These are the key concepts you need to understand to accurately answer the question.

Hermitian and Skew-Hermitian Matrices
Hermitian and skew-Hermitian matrices are types of complex matrices that play a fundamental role in many aspects of linear algebra and quantum mechanics. A Hermitian matrix is one that is equal to its own conjugate transpose, i.e., \(\textbf{M} = \textbf{M}^\text{†}\). In contrast, a skew-Hermitian matrix is one that equals the negative of its conjugate transpose, i.e., \(\textbf{M} = -\textbf{M}^\text{†}\). These matrices often possess real eigenvalues and are closely related to unitary matrices.
Matrix Decomposition
Matrix decomposition is a technique to break matrices into simpler, more manageable pieces. There are various forms of matrix decomposition such as LU decomposition, QR decomposition, and eigenvalue decomposition.
For complex matrices, decomposing into real and imaginary parts is particularly significant. Given a complex matrix \(\textbf{A}\), we can write it as \(\textbf{A} = \textbf{Re}(\textbf{A}) + j \textbf{Im}(\textbf{A})\), where \(\textbf{Re}(\textbf{A})\) is the real part and \(\textbf{Im}(\textbf{A})\) is the imaginary part.
Complex Matrices
Complex matrices are matrices where at least some of the elements are complex numbers. A complex number has both a real part and an imaginary part, usually expressed as \(a + bj\), where \(a\) and \(b\) are real numbers, and \(j\) is the imaginary unit satisfying \(j^2 = -1\).
In mathematical operations, complex matrices follow the same rules as real matrices, but with additional considerations for complex conjugation and imaginary units.
Real and Imaginary Parts
Every complex matrix has a real part and an imaginary part. The real part of a complex matrix is obtained by taking the real parts of each of its individual elements. Similarly, the imaginary part is obtained by taking the imaginary parts of each element.
For instance, given \(\textbf{A} = \begin{pmatrix} -j & -5+2j \ 5+2j & -4j \end{pmatrix}\), the real part is \(\textbf{Re}(\textbf{A}) = \begin{pmatrix} 0 & -5 \ 5 & 0 \end{pmatrix}\) and the imaginary part is \(\textbf{Im}(\textbf{A}) = \begin{pmatrix} -1 & 2 \ 2 & -4 \end{pmatrix}\).
Determinants and Conjugate Transpose
The determinant of a matrix provides important information about the matrix such as whether it is invertible.

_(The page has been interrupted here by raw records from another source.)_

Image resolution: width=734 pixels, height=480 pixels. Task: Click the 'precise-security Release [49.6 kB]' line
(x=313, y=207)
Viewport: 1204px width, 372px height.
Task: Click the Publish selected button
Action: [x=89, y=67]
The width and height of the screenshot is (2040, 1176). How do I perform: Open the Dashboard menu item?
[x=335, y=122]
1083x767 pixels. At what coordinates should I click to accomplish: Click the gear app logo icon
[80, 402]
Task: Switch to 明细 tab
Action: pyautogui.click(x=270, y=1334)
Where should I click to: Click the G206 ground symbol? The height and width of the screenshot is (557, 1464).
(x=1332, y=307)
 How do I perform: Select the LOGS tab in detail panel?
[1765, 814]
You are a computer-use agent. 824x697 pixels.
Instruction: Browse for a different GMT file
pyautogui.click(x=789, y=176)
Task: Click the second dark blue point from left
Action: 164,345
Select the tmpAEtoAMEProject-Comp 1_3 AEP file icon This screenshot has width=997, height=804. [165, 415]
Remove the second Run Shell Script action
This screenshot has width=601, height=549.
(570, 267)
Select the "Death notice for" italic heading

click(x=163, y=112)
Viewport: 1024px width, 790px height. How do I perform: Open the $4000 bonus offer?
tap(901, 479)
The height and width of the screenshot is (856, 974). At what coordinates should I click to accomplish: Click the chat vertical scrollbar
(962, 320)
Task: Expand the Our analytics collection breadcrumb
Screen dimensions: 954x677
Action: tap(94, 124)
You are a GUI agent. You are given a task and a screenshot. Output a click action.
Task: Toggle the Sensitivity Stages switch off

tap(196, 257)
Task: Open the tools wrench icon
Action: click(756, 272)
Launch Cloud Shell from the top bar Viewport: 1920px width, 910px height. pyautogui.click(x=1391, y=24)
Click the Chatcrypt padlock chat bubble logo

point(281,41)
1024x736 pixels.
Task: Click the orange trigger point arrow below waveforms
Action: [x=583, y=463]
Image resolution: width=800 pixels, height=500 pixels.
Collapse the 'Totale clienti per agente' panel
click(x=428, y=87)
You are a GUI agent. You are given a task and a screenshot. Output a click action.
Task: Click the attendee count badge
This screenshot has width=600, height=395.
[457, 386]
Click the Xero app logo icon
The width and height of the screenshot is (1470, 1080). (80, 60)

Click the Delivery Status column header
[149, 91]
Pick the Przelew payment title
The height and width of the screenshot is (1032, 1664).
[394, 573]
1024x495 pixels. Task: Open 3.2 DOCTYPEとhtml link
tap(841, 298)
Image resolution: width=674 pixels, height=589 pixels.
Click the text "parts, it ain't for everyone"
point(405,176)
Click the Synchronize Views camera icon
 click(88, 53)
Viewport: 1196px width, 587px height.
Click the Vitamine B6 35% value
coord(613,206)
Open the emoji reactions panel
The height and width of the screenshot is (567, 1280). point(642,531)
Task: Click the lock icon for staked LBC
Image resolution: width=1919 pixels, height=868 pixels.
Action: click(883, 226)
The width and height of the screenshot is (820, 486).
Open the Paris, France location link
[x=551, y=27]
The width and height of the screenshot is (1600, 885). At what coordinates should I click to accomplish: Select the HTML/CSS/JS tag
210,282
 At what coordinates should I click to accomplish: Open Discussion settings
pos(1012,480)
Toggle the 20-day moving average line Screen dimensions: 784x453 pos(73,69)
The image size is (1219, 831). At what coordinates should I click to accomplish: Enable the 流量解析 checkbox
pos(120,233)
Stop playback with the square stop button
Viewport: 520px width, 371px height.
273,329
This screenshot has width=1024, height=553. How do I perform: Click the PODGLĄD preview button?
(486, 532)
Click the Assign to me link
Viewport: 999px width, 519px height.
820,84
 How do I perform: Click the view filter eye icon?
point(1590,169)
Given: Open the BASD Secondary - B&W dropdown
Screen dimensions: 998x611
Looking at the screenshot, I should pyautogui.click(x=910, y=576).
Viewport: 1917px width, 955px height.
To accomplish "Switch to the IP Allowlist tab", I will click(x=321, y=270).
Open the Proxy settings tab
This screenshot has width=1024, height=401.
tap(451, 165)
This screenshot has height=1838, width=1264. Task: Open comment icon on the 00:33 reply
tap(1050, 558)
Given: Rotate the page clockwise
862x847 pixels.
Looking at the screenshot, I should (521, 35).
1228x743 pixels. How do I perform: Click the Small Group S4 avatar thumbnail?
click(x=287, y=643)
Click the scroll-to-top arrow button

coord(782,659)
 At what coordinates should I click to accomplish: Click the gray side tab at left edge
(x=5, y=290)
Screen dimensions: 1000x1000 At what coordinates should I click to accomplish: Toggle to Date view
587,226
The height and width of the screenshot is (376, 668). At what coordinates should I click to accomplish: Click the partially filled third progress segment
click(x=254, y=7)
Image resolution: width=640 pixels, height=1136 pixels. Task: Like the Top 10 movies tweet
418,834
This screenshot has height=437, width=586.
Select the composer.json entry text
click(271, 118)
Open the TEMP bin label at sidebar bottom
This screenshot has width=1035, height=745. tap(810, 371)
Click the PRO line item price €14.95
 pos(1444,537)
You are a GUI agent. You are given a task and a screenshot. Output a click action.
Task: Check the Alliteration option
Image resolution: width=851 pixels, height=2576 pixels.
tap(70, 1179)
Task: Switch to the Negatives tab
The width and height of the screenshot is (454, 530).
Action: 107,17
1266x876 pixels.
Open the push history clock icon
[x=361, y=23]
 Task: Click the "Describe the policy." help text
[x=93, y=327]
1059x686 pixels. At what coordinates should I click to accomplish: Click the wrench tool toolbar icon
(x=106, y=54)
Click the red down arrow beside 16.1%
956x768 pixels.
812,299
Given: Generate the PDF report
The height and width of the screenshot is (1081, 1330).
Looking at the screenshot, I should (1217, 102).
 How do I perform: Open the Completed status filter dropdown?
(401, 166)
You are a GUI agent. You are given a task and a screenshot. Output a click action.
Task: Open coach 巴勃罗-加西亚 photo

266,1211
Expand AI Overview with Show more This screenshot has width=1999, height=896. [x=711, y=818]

The determinant is a scalar value often calculated using cross-multiplication for 2x2 matrices or more advanced methods for larger matrices. Determinants for complex matrices are computed similarly, incorporating real and imaginary parts.
The conjugate transpose (\textbf{M}^\text{†}) is achieved by taking the transpose of the matrix (flipping rows and columns) and then taking the complex conjugate of each element. For example, given a matrix \(\textbf{A} = \begin{pmatrix} -j & -5+2j \ 5+2j & -4j \end{pmatrix}\), the conjugate transpose is \(\begin{pmatrix} j & 5-2j \ 5-2j & 4j \end{pmatrix}\). This operation is crucial in defining Hermitian and skew-Hermitian matrices.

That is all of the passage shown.